*** Opening Task data ***

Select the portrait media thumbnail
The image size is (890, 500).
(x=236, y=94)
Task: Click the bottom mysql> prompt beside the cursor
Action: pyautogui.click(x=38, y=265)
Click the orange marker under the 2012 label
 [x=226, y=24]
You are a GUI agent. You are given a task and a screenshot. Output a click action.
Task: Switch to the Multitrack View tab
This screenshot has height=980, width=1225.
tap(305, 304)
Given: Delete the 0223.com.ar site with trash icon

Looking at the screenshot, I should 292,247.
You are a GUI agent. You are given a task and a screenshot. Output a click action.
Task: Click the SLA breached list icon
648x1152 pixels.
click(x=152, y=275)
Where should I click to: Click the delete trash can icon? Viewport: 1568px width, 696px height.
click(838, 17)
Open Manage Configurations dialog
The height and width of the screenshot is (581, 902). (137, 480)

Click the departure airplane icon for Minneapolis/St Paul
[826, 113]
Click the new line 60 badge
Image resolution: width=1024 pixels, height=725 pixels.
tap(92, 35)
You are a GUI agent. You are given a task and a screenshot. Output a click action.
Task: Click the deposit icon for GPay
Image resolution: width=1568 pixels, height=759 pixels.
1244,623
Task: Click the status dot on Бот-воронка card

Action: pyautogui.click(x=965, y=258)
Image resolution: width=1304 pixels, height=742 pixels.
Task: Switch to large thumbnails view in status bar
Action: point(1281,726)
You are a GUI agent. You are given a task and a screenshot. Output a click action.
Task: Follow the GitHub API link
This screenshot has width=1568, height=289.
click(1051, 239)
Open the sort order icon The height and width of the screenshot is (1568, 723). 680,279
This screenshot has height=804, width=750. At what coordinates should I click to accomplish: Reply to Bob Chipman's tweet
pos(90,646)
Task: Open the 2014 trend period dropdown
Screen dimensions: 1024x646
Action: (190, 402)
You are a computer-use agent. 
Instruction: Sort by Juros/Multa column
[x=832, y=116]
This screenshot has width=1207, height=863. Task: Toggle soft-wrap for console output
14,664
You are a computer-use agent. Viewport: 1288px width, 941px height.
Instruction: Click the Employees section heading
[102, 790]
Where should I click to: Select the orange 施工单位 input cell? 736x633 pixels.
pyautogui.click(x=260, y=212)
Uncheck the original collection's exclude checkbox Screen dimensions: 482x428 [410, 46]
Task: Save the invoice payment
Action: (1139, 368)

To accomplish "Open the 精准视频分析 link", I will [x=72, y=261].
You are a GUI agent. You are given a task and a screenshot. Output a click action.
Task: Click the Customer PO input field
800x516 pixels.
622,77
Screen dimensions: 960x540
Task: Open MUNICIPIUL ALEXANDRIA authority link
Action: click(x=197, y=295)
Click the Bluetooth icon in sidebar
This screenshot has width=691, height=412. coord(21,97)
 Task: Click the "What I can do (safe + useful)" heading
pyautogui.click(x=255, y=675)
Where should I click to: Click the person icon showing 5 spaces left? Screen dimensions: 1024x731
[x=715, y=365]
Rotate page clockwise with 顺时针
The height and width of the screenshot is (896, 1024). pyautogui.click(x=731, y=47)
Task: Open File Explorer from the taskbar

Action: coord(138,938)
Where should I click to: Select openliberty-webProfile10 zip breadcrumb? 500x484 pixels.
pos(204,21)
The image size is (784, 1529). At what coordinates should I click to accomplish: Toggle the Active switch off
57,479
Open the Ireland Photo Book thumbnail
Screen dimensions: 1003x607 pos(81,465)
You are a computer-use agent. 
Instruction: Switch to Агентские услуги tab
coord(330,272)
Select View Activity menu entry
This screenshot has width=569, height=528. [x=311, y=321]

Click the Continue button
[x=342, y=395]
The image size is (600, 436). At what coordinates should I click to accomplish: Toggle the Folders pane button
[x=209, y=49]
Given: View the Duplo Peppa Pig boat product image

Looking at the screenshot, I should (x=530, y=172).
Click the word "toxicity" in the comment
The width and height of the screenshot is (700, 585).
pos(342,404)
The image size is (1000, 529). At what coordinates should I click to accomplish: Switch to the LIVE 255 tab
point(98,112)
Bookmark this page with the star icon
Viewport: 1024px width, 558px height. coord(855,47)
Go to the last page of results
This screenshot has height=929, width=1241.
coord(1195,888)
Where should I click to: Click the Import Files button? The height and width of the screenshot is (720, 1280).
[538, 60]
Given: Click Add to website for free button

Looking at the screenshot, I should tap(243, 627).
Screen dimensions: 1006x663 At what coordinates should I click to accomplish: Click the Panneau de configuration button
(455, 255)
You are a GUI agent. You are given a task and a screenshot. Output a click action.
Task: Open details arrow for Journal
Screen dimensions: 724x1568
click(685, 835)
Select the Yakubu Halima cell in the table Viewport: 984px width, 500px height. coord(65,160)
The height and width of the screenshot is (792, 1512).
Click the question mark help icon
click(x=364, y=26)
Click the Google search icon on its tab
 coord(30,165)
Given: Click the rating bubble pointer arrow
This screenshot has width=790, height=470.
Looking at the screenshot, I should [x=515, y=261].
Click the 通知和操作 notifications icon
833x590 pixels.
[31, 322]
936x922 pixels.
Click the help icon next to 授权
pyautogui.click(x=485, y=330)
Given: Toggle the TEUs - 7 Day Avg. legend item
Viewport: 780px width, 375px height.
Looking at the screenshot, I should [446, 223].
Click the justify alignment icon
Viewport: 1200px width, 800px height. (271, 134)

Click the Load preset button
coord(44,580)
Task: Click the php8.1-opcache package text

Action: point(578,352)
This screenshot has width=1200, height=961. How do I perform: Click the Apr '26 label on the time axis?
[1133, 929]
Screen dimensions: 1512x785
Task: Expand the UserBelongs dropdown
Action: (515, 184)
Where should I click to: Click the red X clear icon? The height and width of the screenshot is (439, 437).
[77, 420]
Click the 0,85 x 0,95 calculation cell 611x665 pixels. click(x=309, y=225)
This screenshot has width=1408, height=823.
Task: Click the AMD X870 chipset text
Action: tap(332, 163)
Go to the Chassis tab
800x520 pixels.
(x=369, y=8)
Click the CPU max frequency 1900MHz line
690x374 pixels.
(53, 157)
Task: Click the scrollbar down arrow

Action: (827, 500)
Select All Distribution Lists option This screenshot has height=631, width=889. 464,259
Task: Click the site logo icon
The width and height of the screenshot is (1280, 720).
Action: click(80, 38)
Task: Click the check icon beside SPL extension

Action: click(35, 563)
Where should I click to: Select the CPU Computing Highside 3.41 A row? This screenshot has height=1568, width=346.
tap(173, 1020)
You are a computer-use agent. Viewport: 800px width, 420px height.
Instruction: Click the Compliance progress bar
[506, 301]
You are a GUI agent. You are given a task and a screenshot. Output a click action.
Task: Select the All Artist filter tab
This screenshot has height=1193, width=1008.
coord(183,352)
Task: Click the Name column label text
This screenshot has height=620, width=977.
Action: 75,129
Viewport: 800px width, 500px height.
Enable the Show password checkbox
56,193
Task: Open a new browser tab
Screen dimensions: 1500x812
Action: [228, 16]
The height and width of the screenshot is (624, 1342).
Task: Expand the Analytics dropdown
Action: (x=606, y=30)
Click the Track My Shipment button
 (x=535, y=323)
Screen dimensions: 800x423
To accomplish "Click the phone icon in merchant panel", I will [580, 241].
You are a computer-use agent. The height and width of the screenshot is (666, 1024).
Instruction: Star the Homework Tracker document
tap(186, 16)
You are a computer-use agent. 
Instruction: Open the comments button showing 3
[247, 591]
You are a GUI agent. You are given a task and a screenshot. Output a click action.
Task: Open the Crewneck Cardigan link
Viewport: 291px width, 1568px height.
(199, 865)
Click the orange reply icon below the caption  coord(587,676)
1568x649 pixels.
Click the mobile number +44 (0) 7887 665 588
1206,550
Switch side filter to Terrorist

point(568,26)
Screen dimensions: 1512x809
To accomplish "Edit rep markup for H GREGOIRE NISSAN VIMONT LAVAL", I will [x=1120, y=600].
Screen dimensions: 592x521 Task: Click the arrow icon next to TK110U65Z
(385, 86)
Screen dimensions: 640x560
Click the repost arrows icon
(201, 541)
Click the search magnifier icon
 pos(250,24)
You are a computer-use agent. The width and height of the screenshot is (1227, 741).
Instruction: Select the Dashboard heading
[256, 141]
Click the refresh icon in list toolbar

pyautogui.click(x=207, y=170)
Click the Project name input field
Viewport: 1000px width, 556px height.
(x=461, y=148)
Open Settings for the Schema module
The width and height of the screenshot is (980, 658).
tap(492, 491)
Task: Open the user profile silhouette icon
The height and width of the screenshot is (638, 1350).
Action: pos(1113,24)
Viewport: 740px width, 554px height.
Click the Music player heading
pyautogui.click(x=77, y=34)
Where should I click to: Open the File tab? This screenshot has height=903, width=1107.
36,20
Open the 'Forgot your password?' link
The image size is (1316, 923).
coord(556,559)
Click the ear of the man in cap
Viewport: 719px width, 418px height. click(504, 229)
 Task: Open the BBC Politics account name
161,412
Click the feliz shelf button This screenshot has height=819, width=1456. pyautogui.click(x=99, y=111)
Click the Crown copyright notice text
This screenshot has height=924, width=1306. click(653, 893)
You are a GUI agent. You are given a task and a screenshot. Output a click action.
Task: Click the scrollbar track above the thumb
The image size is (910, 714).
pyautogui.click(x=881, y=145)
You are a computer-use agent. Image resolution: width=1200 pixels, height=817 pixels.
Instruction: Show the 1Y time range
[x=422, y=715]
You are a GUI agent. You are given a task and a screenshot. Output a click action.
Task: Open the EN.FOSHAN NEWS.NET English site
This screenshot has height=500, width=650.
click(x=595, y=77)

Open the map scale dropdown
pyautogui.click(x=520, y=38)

*** Closing Task data ***

- What is expected
In the data above, which lines include "field"? Return those lines.

- Output of the task
Task: Click the Customer PO input field
Click the Project name input field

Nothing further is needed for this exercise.